Their private justification for using an other’s degradation to the point of death as a pedestal upon which might be situated a mere argument is that capitalism is really awful and such images draw the reader’s attention to this. Clearly, this a naive means and ends argument which locates a greater evil, against which Internationalist Perspective hopes to gain some leverage. But the argument itself is self-contradictory. They seem to be saying that in order to achieve their end, which is the abolition of the use of individual human beings in the fulfilment of abstract social goals (i.e. generalised instrumentalisation), goals which  are set against the suffering individual’s own interest, Internationalist Perspective have the right to a similar use of suffering so as to more effectively strike against their aesthetic representation of instrumentalisation. 

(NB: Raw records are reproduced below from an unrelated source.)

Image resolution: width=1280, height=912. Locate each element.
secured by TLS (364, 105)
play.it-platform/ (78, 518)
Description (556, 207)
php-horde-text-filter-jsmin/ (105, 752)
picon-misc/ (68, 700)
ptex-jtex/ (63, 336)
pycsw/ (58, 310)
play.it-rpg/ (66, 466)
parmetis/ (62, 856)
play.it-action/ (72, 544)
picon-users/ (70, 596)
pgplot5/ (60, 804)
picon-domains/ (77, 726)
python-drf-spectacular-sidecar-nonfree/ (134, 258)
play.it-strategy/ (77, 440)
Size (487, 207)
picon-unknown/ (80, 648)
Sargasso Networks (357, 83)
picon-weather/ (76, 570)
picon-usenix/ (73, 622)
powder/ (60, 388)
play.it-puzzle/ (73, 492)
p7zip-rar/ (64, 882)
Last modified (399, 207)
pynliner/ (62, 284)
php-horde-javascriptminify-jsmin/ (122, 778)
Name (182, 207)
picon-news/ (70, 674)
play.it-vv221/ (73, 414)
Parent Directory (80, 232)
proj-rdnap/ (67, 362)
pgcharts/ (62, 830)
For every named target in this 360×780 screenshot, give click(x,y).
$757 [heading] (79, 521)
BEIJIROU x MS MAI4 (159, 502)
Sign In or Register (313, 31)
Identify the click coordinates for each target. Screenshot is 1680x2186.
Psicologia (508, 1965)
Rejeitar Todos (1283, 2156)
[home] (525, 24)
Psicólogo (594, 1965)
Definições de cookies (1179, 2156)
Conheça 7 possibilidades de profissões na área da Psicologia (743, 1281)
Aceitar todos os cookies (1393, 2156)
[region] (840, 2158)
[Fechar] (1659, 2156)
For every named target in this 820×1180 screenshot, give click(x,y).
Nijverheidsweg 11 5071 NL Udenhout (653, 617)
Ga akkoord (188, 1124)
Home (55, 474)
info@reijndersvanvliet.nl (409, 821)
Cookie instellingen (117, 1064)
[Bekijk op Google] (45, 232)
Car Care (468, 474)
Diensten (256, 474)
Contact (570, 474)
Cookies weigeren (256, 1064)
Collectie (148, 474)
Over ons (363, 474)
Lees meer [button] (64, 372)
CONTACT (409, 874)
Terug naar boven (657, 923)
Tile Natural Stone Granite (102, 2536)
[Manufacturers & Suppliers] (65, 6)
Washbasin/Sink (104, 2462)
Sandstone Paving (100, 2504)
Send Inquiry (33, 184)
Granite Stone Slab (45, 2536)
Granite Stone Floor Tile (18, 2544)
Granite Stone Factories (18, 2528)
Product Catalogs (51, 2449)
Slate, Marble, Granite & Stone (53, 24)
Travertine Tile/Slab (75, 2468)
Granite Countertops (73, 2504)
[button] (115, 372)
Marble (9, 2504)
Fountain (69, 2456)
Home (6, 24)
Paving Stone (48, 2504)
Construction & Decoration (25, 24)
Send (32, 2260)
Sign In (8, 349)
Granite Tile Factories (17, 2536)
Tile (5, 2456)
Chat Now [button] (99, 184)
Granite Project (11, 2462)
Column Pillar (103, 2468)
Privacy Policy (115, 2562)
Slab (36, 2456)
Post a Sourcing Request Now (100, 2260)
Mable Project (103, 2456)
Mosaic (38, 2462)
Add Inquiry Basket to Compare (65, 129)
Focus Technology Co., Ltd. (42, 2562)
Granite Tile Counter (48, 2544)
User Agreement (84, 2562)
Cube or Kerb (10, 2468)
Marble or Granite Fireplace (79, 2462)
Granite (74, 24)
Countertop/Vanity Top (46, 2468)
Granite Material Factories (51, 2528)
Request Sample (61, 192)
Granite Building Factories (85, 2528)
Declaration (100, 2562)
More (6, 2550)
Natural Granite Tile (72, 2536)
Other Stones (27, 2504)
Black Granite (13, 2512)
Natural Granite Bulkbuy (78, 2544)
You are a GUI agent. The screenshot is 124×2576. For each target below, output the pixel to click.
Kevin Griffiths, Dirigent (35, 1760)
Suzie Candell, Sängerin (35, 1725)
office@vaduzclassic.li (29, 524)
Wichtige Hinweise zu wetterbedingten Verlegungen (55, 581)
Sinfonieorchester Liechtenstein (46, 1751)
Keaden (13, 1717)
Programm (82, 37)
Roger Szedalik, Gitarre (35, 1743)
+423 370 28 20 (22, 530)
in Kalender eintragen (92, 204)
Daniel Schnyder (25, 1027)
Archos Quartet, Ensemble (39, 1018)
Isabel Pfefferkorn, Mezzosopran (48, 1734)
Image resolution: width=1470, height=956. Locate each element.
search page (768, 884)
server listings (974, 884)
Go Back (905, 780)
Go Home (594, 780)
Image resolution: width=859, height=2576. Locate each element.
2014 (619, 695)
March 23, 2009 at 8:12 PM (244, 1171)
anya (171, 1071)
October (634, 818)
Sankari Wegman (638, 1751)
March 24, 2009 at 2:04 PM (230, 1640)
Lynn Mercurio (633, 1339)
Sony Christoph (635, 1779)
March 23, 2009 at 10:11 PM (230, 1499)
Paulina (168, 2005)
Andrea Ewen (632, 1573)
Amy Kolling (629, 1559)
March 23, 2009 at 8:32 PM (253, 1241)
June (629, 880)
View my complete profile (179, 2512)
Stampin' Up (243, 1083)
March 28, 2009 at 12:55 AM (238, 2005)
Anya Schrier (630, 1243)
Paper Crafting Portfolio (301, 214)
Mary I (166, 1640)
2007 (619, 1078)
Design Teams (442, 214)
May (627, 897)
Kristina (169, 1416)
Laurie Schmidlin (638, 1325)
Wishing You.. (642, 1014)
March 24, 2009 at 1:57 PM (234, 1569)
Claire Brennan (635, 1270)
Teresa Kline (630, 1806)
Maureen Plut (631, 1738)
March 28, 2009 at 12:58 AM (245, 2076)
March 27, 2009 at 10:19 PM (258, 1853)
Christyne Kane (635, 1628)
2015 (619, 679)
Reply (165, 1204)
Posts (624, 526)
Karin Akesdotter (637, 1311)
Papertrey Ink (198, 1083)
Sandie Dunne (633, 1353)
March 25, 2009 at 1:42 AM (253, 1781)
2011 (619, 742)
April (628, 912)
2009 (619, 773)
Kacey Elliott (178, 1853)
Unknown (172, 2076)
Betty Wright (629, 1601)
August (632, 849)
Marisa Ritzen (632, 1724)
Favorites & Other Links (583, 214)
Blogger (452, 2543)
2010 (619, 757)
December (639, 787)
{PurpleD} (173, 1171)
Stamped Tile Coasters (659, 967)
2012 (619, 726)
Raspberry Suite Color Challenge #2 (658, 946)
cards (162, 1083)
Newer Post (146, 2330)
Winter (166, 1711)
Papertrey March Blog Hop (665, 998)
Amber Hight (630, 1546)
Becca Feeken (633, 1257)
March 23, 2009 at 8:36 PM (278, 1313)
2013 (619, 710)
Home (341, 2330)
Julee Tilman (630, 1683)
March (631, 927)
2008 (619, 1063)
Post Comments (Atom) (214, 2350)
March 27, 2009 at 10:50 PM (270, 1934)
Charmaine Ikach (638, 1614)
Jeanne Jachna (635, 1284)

They are evidently unaware of the irony to be found in the argument that death from starvation is considered an acceptable cost in preserving a particular social relation whilst the use of images of starvation is also considered  acceptable in the expression of opposition to that relation.  In both cases, the use of suffering and death is a constant, a tool, a means of leverage. 

From the evidence of IP57, the Internationalist Perspective project has a long way to go in its ‘Marxist critique of Marxism’, and in its development of a non-instrumentalising practice. It is time to leave the 'tradition's' comfort zone. To begin this, its members need to look towards other discursive registers, other ‘traditions’ from which communist forms and theories of the human can be drawn. They need to engage more critically with the underlying aesthetic assumptions of their own decisions, and investigate how ‘practice’ could be both grounded and become possible in a non-instrumentalising form (i.e. in a therapeutically, liberating form which the theory of communisation merely points towards). 

Camatte often comments in his texts on how communism must engage empathetically with the entire history of the human community and not restrict itself to perfecting an established self-selecting current. This seems like advice well worth taking. It is time to explore the realm of 'the after-verdict'. We might understand this realm of exception as the place where 'real, sensuous activity' as a composite, messy practice take place. Sensitivity towards generalised exceptionality might be the best way of messily including the other without reducing it. A practice of engaging the other, if not qua other, at least can go as far as to formally (aesthetically) set a place at the table. The goal of 'practice' after all, or so it seems, is always to seek to avoid reproducing given, alienated forms in consciously directed relations and activities.